Il
pleut sur le bruit de la pluie qui tombe sur le bruit de la pluie qui
tombe sur le bruit de la pluie en tout
une fois de plus que vous l’entendez, il pleut des pétales d’images
liquides qui tombent à plat et recouvrent un à un l’écran du pare-brise,
des pastilles fondantes de couleurs qui explosent à la
surface du verre et libèrent leurs capsules de pixels sur la masse
jaunie du figuier, gondolent doucement la carrosserie des voitures –
celle mûre-écrasée d’un break Volvo – escamotent la roue de
secours suspendue à l’arrière d’une jeep, cryptent sa plaque
minéralogique sinon lisible à cette distance, martèlent l’argent des
coupés gris métallisés, nettoient à sec le velours frappé de la
haie de cyprès la plus au fond, cabossent le pied du réverbère,
repeignent touche Morandi le pan coupé de l’immeuble – photo molle du
paysage – il n’y a que ta blondeur gris-étale qui tienne le
coup en terme de remodelage, le rouge des phares passe d’une alvéole
lumineuse à une autre comme par dialyse, comme des bactéries vues au
microscope, depuis mardi je lis de mieux en mieux,
j’arrive à lire toute nue et je rêve d’une peinture love painting qui, lorsqu’on l’applique sur une surface plane, dévête toutes tracées les lettres majuscules du graffiti « BARBARA
TI AMO », les peint déjà écrites, devant et de profil, je passe en souriant et je fais semblant d’être Barbara.

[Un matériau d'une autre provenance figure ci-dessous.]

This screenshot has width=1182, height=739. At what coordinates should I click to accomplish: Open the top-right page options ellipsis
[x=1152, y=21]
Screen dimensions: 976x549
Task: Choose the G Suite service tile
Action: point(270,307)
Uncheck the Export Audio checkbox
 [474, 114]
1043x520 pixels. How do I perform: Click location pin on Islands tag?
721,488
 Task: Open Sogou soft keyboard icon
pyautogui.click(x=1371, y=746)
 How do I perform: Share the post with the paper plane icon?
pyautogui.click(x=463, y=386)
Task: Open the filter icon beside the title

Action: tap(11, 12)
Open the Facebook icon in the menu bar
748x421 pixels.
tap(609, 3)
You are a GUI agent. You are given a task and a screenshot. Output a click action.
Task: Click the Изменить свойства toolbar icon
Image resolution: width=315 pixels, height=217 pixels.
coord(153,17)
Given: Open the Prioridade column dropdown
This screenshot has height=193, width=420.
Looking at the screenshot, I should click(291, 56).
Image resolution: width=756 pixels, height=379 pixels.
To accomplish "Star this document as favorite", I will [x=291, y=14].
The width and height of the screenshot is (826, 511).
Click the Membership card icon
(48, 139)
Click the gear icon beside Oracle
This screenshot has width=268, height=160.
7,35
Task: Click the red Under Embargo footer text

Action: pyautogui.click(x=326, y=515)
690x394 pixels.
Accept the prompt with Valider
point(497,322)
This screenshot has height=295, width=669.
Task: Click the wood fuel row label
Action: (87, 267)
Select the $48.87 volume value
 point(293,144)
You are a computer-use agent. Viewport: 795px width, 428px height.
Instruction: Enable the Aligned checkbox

Cécile Mainardi, L’immaculé conceptuel. Deuxième Blondeur, Les petits matins, 2010,
p. 75-77.
« Deuxième Blondeur », parce qu’il y en a une première ;
c’est d’ailleurs par ce titre que je suis entré dans cette belle
collection Les grands soirs des éditions Les petits
matins, qui fait vraiment un beau travail. On aura compris qu’il
s’agit moins d’une suite que d’une nouvelle poussée, on n’est pas obligé
d’avoir lu la Blondeur pour lire cet
immaculé conceptuel – mais ce n’est pas plus mal de retourner s’y plonger (surtout quand on aime l’amour).
(En cherchant une illustration pour ce billet, je tombe un peu par hasard sur cette image ; tiens ! elle vient du
Désordre de Philippe de Jonkheere – obéissons donc au hasard et allons donc nous perdre un peu.)
Je pense un peu à Debord et à Godard mais surtout à l'écran noir de la télé quand les programmes s'interrompaient à 23H30.